By: Ben Kramer, Credit and Collections Manager, Outdoor Research
The role of a Credit Manager in an organization has evolved through the years. More and more Credit professionals are getting involved in other areas of the company such as vendor compliance, operations and even customer service. When I started my Credit career, the most widely used gauge on how effective a Credit Manager is in an organization is by DSO or Days Sales Outstanding. It is a calculation used by a company to estimate their average collection period. It is a financial ratio that illustrates how well a company’s accounts receivables are being managed. There are multiple different ways of calculating DSO. But the most common calculation is by dividing the amount of accounts receivable during a given period by the total value of credit sales during the same period, and multiplying the result by the number of days in the period measured. Which in my opinion is not an accurate measure of how good a Credit Manager is doing because it means when sales decline, the DSO increases.
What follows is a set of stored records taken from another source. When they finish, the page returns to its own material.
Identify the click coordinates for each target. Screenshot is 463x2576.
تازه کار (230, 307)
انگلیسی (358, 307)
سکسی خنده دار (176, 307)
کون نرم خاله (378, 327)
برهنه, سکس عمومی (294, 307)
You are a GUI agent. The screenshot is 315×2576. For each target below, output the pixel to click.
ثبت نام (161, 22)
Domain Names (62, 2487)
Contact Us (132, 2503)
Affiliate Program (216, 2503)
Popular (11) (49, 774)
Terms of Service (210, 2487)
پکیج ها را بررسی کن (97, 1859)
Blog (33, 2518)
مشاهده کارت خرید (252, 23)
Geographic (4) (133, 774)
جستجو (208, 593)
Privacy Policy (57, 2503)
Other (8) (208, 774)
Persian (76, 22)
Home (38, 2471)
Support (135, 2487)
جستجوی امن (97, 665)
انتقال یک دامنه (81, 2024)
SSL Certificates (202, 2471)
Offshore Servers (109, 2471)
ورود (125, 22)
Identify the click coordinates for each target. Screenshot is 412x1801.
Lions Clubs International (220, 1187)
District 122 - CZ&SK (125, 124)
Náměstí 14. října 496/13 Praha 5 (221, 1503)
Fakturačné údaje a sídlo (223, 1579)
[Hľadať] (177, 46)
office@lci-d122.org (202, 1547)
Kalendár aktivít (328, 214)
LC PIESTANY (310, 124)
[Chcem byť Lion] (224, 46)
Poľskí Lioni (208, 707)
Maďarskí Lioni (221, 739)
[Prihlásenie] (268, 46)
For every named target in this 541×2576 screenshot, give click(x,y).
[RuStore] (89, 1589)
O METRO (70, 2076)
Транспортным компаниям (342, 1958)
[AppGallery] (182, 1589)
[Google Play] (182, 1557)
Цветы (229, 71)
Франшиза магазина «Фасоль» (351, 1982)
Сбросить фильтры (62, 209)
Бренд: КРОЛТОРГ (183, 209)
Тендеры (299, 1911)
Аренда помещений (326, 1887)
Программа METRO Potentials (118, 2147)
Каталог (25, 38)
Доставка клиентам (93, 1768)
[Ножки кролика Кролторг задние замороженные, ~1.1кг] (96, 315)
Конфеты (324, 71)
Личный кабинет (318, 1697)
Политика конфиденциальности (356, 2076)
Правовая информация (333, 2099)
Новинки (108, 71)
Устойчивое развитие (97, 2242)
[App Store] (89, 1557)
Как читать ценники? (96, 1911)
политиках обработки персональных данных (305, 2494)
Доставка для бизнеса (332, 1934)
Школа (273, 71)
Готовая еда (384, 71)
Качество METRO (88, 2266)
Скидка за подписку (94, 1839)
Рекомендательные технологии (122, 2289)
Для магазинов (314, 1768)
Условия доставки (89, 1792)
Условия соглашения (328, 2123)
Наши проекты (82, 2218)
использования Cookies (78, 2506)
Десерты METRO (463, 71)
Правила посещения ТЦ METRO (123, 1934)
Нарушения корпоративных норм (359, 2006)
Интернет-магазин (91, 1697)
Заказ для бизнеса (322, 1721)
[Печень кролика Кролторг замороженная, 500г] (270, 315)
The true measure of a good Credit Manager is how current their AR aging is. It’s that simple. Establish a comparative analysis of each aging columns against the previous week, the previous month and the previous year.
I’ve been working as a Credit Manager for more than 20 years and one common statement that most, if not all my previous bosses will say about me is how good I maintain my AR Aging. In one company I worked for, their AR Aging was so bad when I was hired, that only 46% of their receivables were current. There were numerous unapplied payments, immense number of open credit memos and most of the customer deductions were also left open on invoices to age. At first glance, you can’t even tell which are legitimate invoices and which ones are open deductions. Six months after I started in that job, their current receivables went from 46% to 99%.
The true measure of a good Credit Manager is how current their AR aging is. Period. It’s that simple.
So the question is, how did I do it? It’s very simple. Here are some key things that a Credit Manager should remember in order to achieve and maintain an excellent AR aging:
- Run and review your aging report daily. Some Credit Managers only run their aging report once a week. Some may even only run it once a month. By the time they review it, another 7 or 30 days have passed. Cash is king!
- Never leave a payment unapplied. The rule of thumb is, if you don’t apply the payment, the invoice or invoices the payment was meant for will continue to age.
- When there’s a chargeback or customer deduction, resolve the issue immediately. There is no reason why a deduction should stick around on your aging report for more than 30 days. Chargebacks are either valid or invalid. If you know that it’s valid, get rid of it.
- Small balances matter. Most credit professionals don’t pay much attention to invoices or open balances of less than $100. Trust me, they add up. So the quicker you collect them, the cleaner your aging will look.
- Use your sales representative to collect. I always find it helpful to develop a great relationship with my sales reps out in the field. They are my eyes and ears. Even though they feel it’s a conflict of interest to sell and collect, I always tell them that it’s their money, it’s their commission.
- Know when to press harder on your customers for payment. Maintaining a good relationship with your customers is key. They need to be comfortable and trusting enough with you that when there’s a problem, they will tell you. There are some that will take advantage of you if you are too nice. So always know when to press harder for payment and establish authority. Don’t be afraid to put an account on hold, regardless of their size.
- Hold your Sales Team accountable. I’ve always had great relationships with my sales teams and I always encourage them to notify me of any “special deals” they make because the more you know, the quicker you can react.
- Open credits and open payments are just as important as open invoices. Don’t let open credits or open payments linger on your aging longer than they should. Always encourage your customer to use them. If your customer is inactive, send them a refund check immediately.
- Get everything in writing. It is important to have something to back you up when pushed in a corner. Make sure that everything you say and do are documented.
- And finally, trust your gut feeling. If you have worked in credit as long as I have, chances are you have encountered just about every excuse possible. When approving a new account for terms, review the information they provide you and if you feel something is not right, chances are they’re not.
Ben Kramer, is the Credit and Collections Manager for Outdoor Research in Seattle, WA since 2016. He’s been doing Credit Management since 1993, his prior experience includes tenures at Funko, Pacific Market International, Brooks Sports and Dakine. Since joining NACM in 1993, he’s been a member of the National Footwear and Apparel Credit Group and the National Consumer Products Credit Group, where he served as Board of Director from 2005-2010.